The game therefore asks you to trade a real-world resource – time – for virtual currency, and then seeks to make you painfully aware of how fleeting success can be. You might feel safe – perhaps even entitled – due to the time you’ve spent on renovations, but the reality is that you remain vulnerable at all times.
Provide versus Protect
The Castle Doctrine utilizes your ephemeral virility to inflict acts of crushing violation. When you lose a family member, you’re not mourning the loss of dear Belinda. You’re feeling the sting of countless ultimately futile hours. Death is the game’s way of telling you that you weren’t good enough, that despite all the time you spent building walls you will always be inadequate as a protector.
And while The Castle Doctrine is a game about men robbing other men, I think that message is relevant regardless of your preferred identity. Time is one of the few gender-neutral resources, insofar as no one likes having his or her time wasted. The anxieties at the game’s core could apply to any cohabiting relationship.
That’s not to dismiss the valid concerns that other writers have expressed. Rohrer’s insistence on traditional gender roles might needlessly alienate people from an already unwelcoming game, especially one that wouldn’t have lost its potency had it allowed a player to choose a family that best reflects his or her own reality.
Having said that, The Castle Doctrine is as interested in broader cultural dynamics as it is in the personal psychologies of familial responsibility, and gender is one of the many axes along which status gets distributed. Incidents like the Trayvon Martin shooting demonstrate that the threat of harm to property and person persists as a justification for violence in North America, and I’d argue that that at least makes masculinity relevant in an politicized game like The Castle Doctrine.
The Castle Doctrine examines the fallout from that me-against-the-Joneses ambition that incentivizes people to regard property as the tangible metric of earthly merit. In the process, it demonstrates how self-destructive such attitudes can be in practice.
The players with the most money – and hence the best tools – are able to victimize poorer players with impunity, creating a vicious class hierarchy within the online community. Newcomers are relegated to the bad part of town, while the established elite bunker down to fend off the upstarts looking to break into the ivory tower.

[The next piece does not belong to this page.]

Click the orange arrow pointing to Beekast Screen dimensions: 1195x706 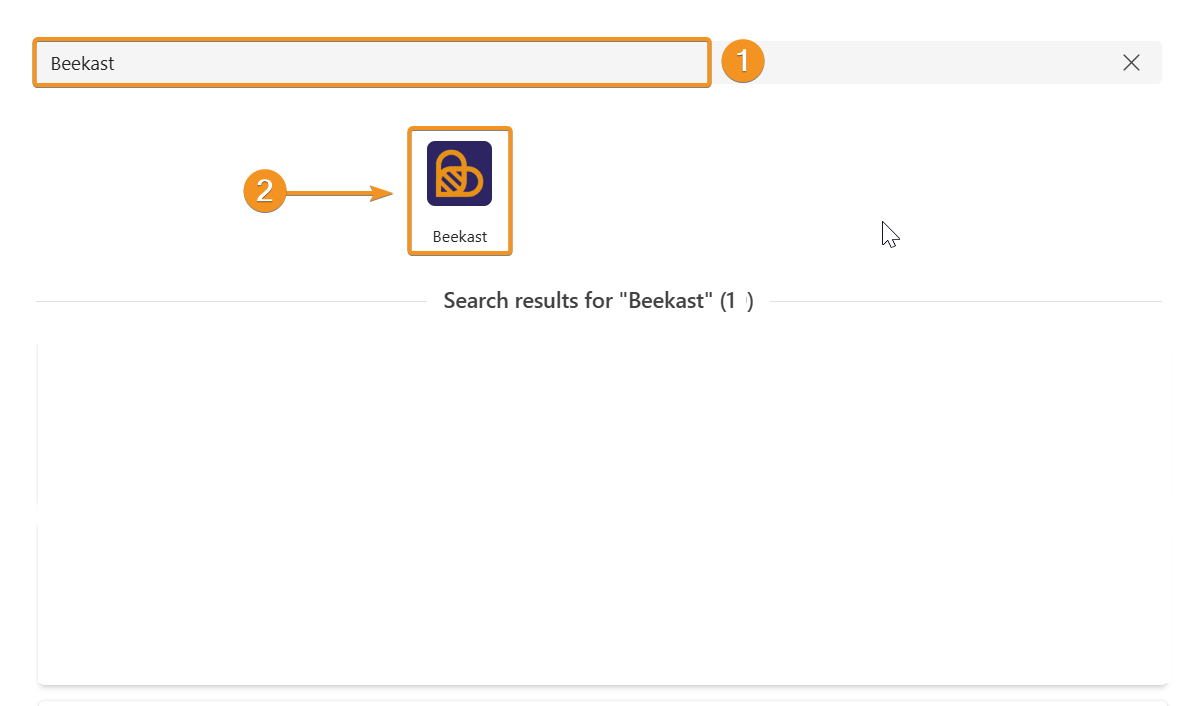tap(340, 193)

Using The Glass Ceiling as a Magnifying Glass
The stratification offers an intriguing parallel to the real world; the powerful prey on the weak because they can and the weak prey on each other because it requires less startup capital than riskier, more lucrative challenges. What’s sick, is that if you want to play, you have to opt into a system that places you at a disadvantage in direct opposition to other people. If you’re not willing to hustle, you constantly feel the full weight of that pyramid structure.

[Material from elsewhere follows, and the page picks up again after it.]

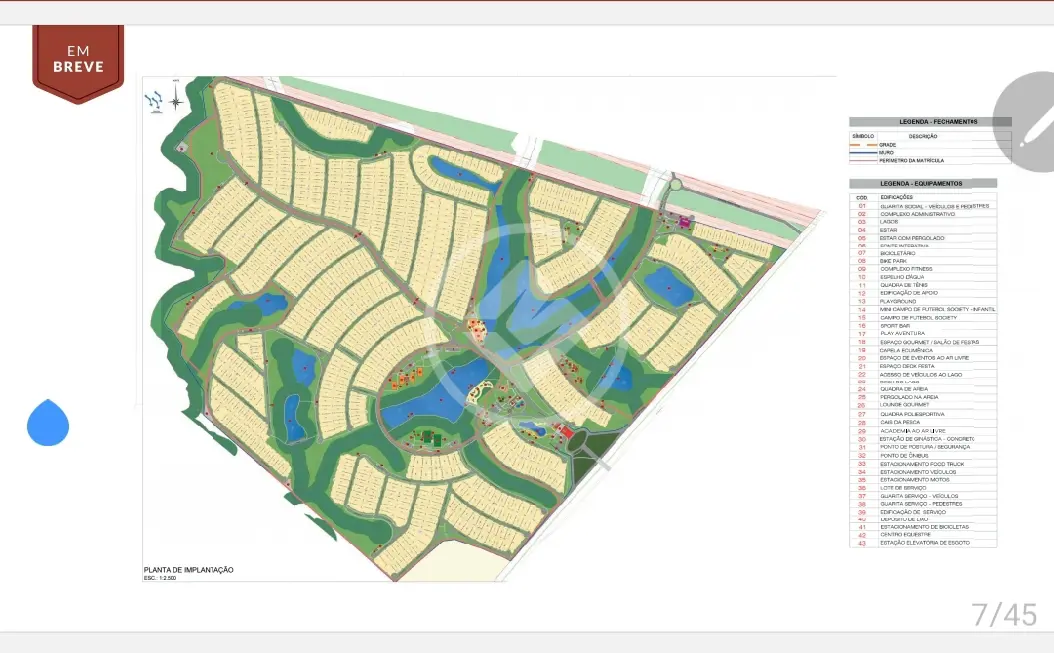Click the roundabout at the northeast entrance

(675, 183)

Should you endeavor to climb, you’re only giving more of yourself to an arbitrary system, and that’s what makes the game so compelling and so depressing. Inequality as a multiplayer design aesthetic isn’t fun for the people at the bottom, so it calls our own motivations and desires into question when we choose to play the game.
So no, The Castle Doctrine is not a normative endorsement of its namesake. It’s closer to a satire that implies that any form of entitlement – financial, gendered, or otherwise – is an impermanent and inherently meaningless measure of self worth. I didn’t enjoy playing it (it’s also subject to change because it’s not yet finished), but in this, his latest title, Rohrer utilizes interactivity to offer a bold critique of social norms and for that, I can appreciate it.
Should you disagree, you’re more than welcome to offer your own interpretation.